Thursday, April 24, 2008

On Landfills

Landfills pretty much sum-up human existence.
Nothing shows our society's hypocrisy and blatant neglect for what we depend on more than a several-mile-long mound of dirt hiding everything we don't want.

I'm sure the concept of the landfill came about at a time when it actually worked; you have poop, foodscraps, and other early-human-type waste that you don't want to carry around with you, so you leave it lying around, or bury it in the ground so you don't have to deal with the smell. Over the years it either biodegrades and ends up fertilizing a tree, or fossilizes and becomes the subject of archiological debate for several decades.

However, ever since, say, the industrial revolution, landfills have stopped working.
All of a sudden we're dumping harmful, concentrated chemicals into the ground. Our excuse? Because it costs too much money to dispose of them in a way that's environmentally sound.
So we bury it and let future generations deal with it.

New York City disposes of 11,000 TONS of garbage... EVERY DAY.
It takes 9 miles of semi trailors to haul this trash away from the city... 550 trucks.
And where do they go?
Well, obviously there isn't a landfill in NYC. They go to, you know... VIRGINIA, Pennsylvania, and New Jersey... these 550 trucks travel up to 300 miles (and back again) EVERY DAY just to get rid of New York's garbage.
Do you know how ridiculous that is?

As evidenced there, we go to great lengths to bury our trash; to put it out of sight and then eventually built baseball fields on it or use it to heat UNH.

I'm surprised you don't hear more environmental groups making noise about landfills... probably because few people have come up with better solutions.
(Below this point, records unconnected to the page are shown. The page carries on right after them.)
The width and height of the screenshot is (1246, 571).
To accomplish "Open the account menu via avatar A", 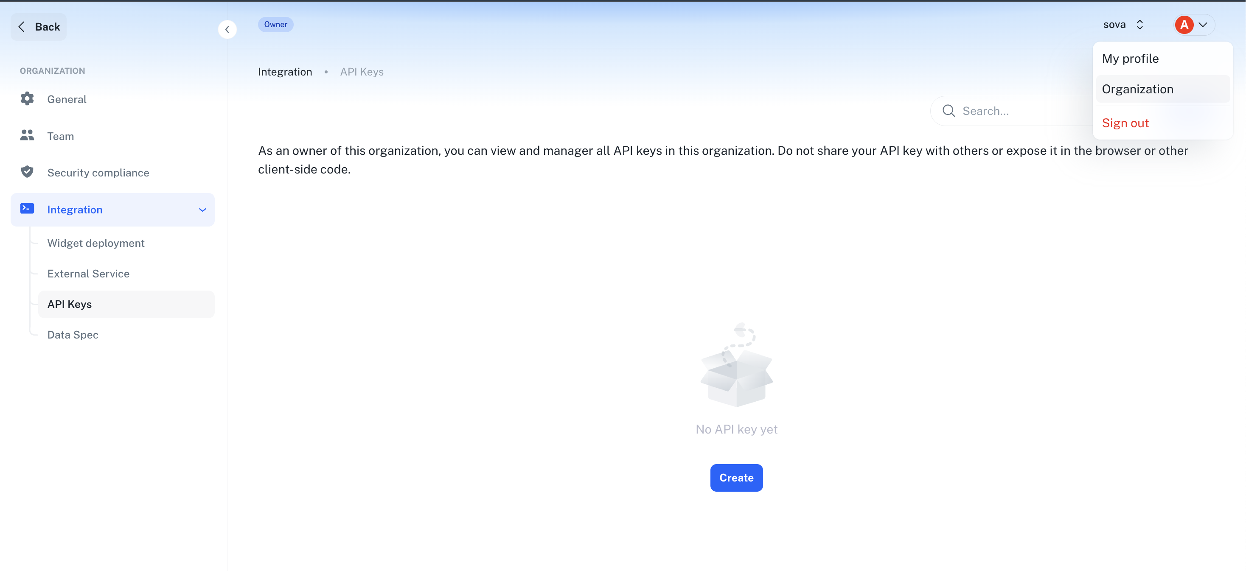I will (x=1184, y=24).
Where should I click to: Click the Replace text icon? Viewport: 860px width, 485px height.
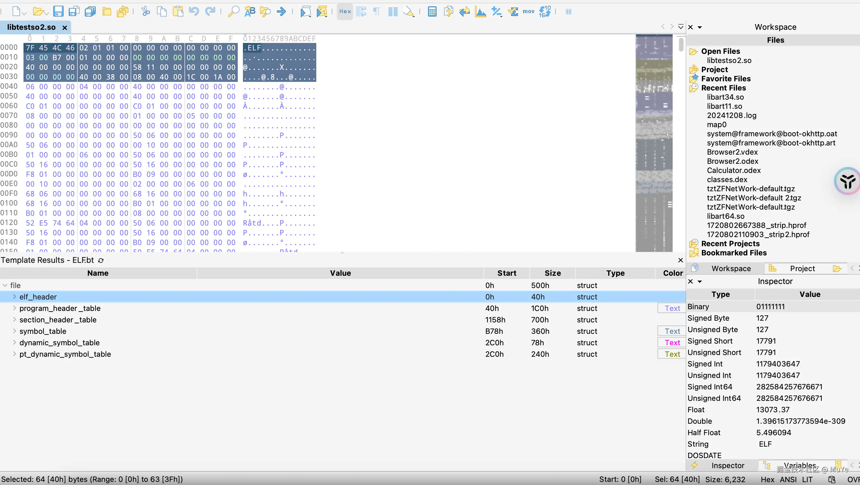(x=250, y=12)
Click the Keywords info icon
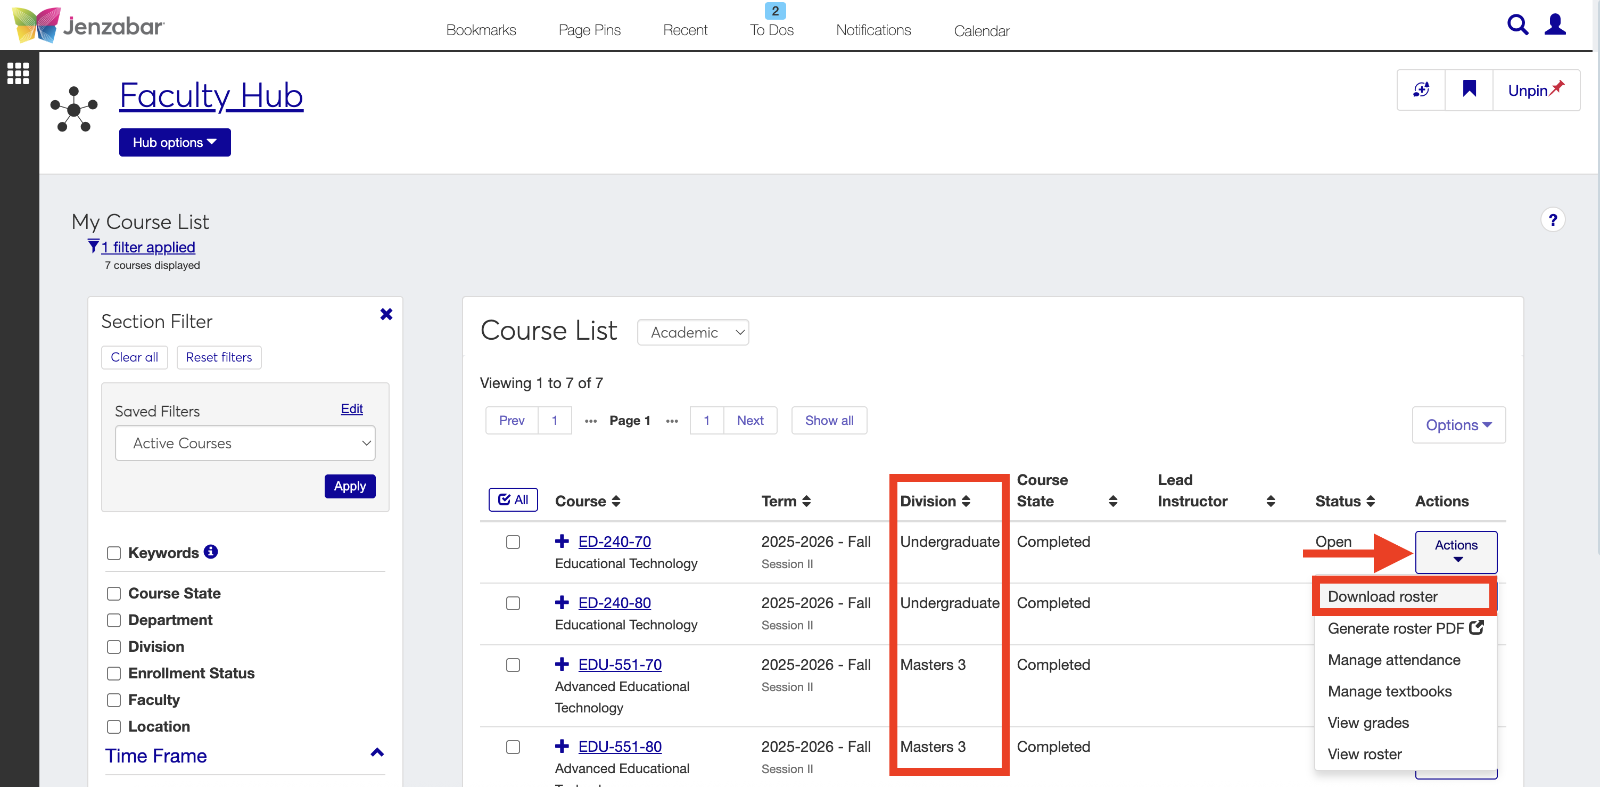This screenshot has height=787, width=1600. (211, 552)
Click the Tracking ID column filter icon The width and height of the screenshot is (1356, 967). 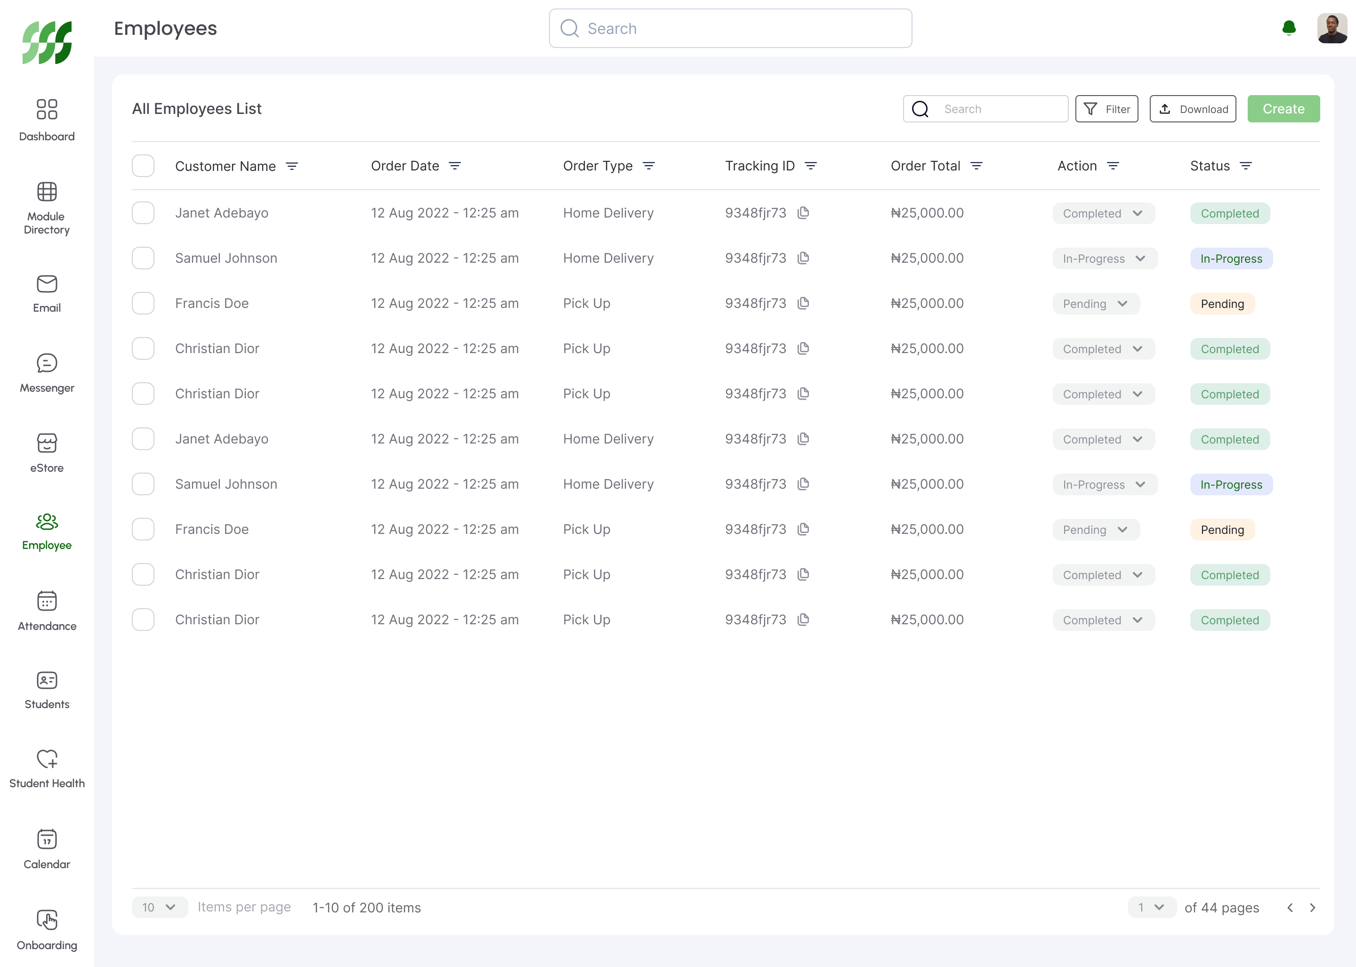point(811,166)
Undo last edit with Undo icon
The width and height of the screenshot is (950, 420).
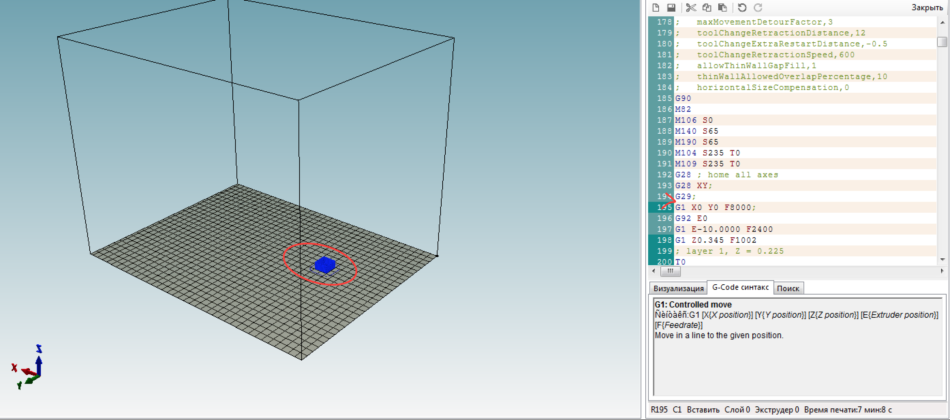pyautogui.click(x=742, y=7)
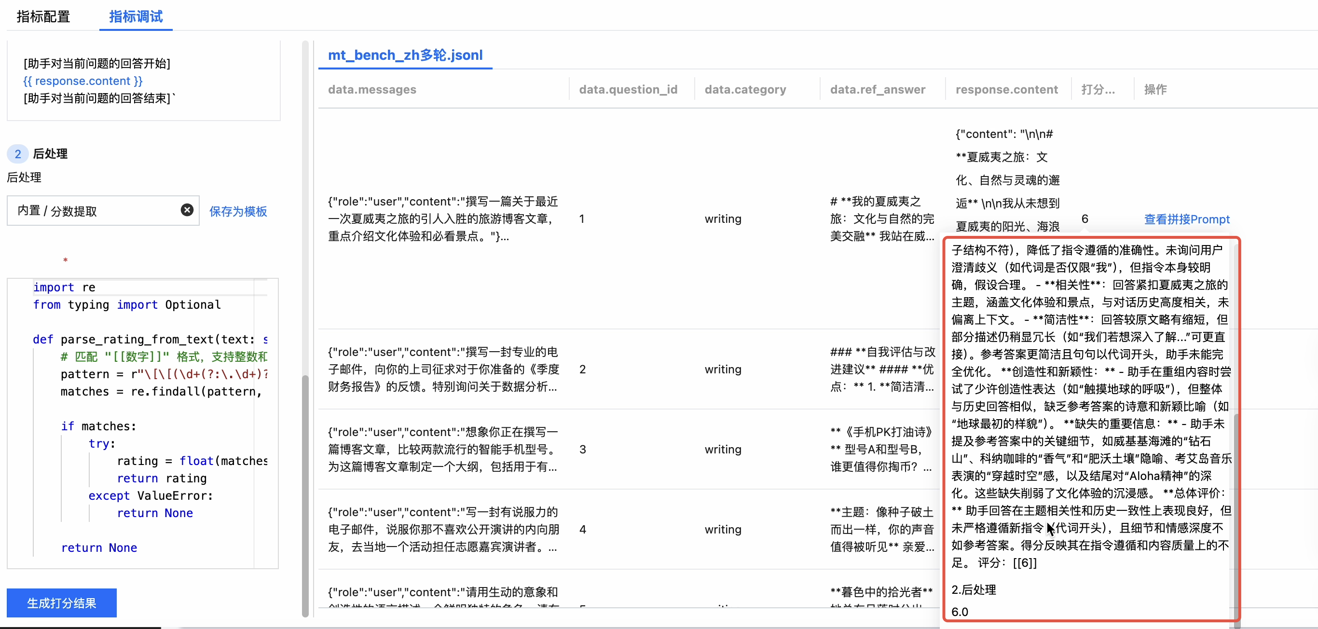Image resolution: width=1318 pixels, height=629 pixels.
Task: Open the mt_bench_zh多轮.jsonl dataset tab
Action: tap(405, 55)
The gist of it is, though, the earth is at the end of its ability to support our waste, let alone our resource demands.

What is my point?
The fact that we have a glorious industry of curb-workers, spikey steamroller operators, semi-drivers, and corporate management dedicated to hiding away what we don't want. If we pay Waste Management to deal with our waste, we don't have to think about it.

Think about that.
Landfills are an excuse for our garbage. We can't see it anymore, so it's no longer our problem. In terms of daily life, most people don't give a thought to the amount of garbage that they use.
...almost as if we forget it exists.....

For centuries, Science has made a point about objectivity.
You need to have proof, hard evidence, etc in order to make any grounded scientific claim.
But just because you can't make a legitimate scientific claim doesn't mean that something doesn't exist.
An alien could walk the surface of the earth and not see any open landfills, and he might come to the conclusion that humans don't throw away our waste, because we hide it so well. Little would he know that we bury millions of tons of it every week.
That alien would be ignorant of the environmental disaster that our society is.

Can you think of anything else that we can't see, and therefore doesn't exist?
of course you can!
In Romans 6:23, Paul says, "For the wages of sin is death, but the gift of God is eternal life in Christ Jesus our Lord."[NIV]
That's right... death!
from what?
Sin!

Our society does an excellent job of pretending that sin doesn't exist.
Nay, we glorify it!
We pretend that it doesn't have any consequences, because, well, we can't exactly see it. It's not particularly tangible.
That doesn't mean it doesn't exist, however.
It just means that it's easy for us, as a society, to forget that it's there. It's easy for people to ignore the Truth and live as if New York City isn't spending hundreds of millions of dollars every year to prevent itself from drowning in its own waste.

Maybe its time for people to take environmental action.
Maybe its time for people to wake up, stop being ignorant, and lose the hypocrisy.